Render the material starting at the line containing "The height and width of the screenshot is (388, 283)." and ending at the end of the material as a two-column CSV with the columns "prompt" and "target", one row per item. Put each field in quotes, turn line breaks into spaces, and leave the pictures out.

______________________________

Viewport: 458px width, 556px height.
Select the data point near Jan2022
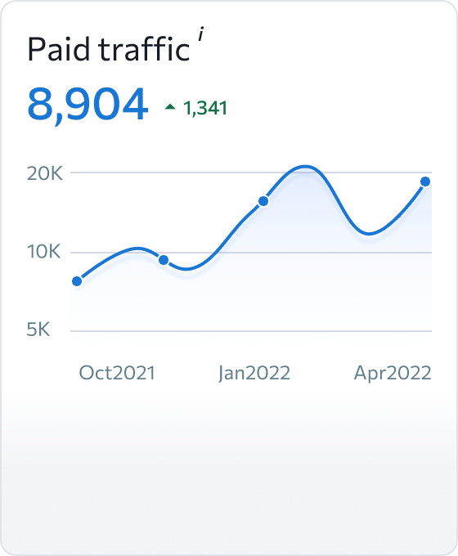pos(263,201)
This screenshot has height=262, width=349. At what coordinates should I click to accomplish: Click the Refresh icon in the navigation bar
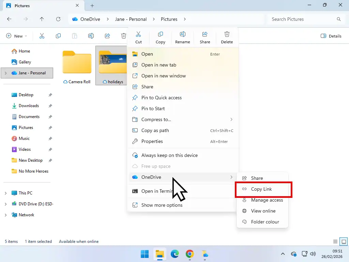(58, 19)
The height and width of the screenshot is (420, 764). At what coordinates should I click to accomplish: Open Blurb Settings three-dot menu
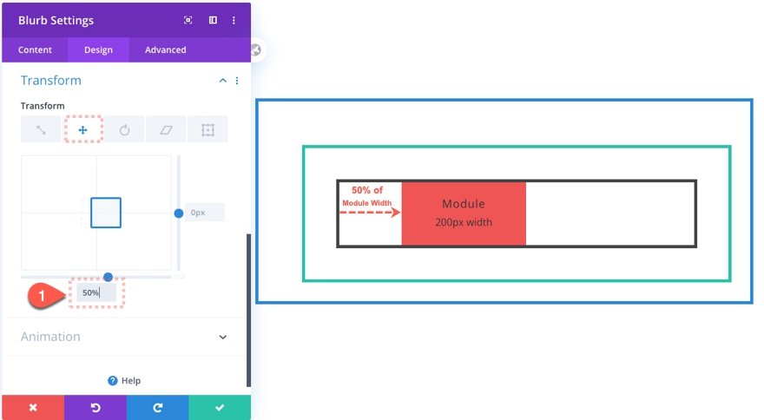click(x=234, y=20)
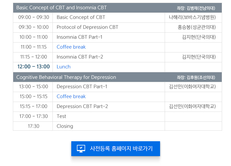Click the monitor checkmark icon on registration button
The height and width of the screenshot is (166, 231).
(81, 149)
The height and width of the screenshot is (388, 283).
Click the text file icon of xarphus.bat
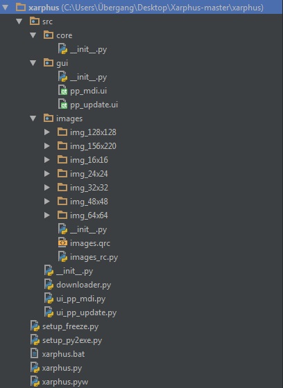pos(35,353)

______________________________

# Output of the exercise
prompt,target
"The height and width of the screenshot is (388, 283). Click the text file icon of xarphus.bat","pos(35,353)"